On the other hand, what if his culture says women should do all night wakings, nappy changes etc? You need to compromise and work it out. In your culture, men come to deliveries and you want him there.

A compromise might be him being with you for early labour but stepping out for the grisliest bits. It's often a long time before you go into hospital (25 hours not unusual for first time birth) - what's he going to do, leave you alone with a taxi number?

Topjoe19 · 29/11/2023 16:37

Wow what a man... honestly I'd struggle to ever fancy him again. Fucker.

Daleksatemyshed · 29/11/2023 16:40

I'd be well pissed off at the not finding you physically attractive after remark Op. It's easy for a man to ignore how much a woman has to go through in pregnancy and birth if he gets whisked away at the first labour pain and turns up once the babies here. I'm afraid I'd be telling him I'd gone off him already if the only thing he cares about is his sex life

Anisette · 29/11/2023 16:41

My DP doesn’t want to be in the room for birth as he thinks this puts men off women physically and he doesn't want to witness the pain.

Have you pointed out that you don't want to feel the pain, but you don't get the choice?

Fairtobefairohhhhhc · 29/11/2023 16:41

@YorkshirePuddingBelongs I did similar. 1st I left a few hours after giving birth as they didn't have space in post natal and didn't even give me clean sheets in the delivery room. Had to remove them all myself. Also again didn't really get any food.

2nd I had to stay the night as he was born late afternoon and I had been induced. Again no food. Until breakfast. Asked for paracetamol and they put on my file asked for more drugs. Even though I had nothing during birth not even gas and air so I wasn't happy it was made to sound like I.was begging for drugs!
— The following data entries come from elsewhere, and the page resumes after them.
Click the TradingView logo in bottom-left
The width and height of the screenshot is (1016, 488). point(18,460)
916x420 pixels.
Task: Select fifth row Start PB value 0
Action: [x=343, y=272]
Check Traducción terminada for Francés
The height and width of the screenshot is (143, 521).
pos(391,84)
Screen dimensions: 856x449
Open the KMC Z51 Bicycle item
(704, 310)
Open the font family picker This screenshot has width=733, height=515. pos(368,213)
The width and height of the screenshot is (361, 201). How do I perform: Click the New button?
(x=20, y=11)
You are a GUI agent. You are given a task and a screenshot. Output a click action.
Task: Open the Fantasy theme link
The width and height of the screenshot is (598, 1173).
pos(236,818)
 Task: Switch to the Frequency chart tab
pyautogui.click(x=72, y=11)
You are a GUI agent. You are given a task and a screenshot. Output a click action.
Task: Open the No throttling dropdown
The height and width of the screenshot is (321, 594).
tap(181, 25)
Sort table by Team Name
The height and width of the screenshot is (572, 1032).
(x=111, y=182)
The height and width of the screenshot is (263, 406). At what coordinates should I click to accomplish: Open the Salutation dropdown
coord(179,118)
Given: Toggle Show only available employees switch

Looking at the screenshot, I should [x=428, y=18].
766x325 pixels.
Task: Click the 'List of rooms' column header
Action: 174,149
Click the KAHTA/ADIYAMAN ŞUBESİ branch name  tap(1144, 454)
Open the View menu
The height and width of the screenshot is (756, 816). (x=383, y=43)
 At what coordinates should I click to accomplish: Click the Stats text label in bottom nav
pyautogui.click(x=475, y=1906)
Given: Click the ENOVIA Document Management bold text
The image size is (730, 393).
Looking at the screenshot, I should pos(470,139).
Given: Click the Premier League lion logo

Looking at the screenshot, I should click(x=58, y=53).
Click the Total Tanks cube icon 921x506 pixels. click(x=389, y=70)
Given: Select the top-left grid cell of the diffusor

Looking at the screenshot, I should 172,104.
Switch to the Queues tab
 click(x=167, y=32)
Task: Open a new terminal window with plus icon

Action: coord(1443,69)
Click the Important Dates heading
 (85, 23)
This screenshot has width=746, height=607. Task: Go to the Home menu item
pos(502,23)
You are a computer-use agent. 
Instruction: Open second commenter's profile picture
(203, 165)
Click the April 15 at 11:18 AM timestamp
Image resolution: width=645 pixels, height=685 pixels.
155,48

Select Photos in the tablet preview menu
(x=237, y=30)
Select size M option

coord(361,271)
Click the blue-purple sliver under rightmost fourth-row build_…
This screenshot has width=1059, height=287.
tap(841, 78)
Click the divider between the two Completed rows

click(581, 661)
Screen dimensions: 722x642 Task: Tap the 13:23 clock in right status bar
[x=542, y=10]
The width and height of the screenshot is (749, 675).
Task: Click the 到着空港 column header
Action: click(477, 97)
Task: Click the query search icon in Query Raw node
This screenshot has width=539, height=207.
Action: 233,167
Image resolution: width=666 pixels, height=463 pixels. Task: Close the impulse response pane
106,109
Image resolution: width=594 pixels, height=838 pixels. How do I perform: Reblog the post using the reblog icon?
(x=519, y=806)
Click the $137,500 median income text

3rd was a home birth and was amazing.

4th induced, I discharged myself at 1am as I couldn't cope with next doors husband banging into my curtains and their constant flow of visitors. No one would say anything to him and they wanted my curtain open at all times. I didn't want to breastfeed infront of the 5 other men there nor did I want to keep getting up to open and close the curtains.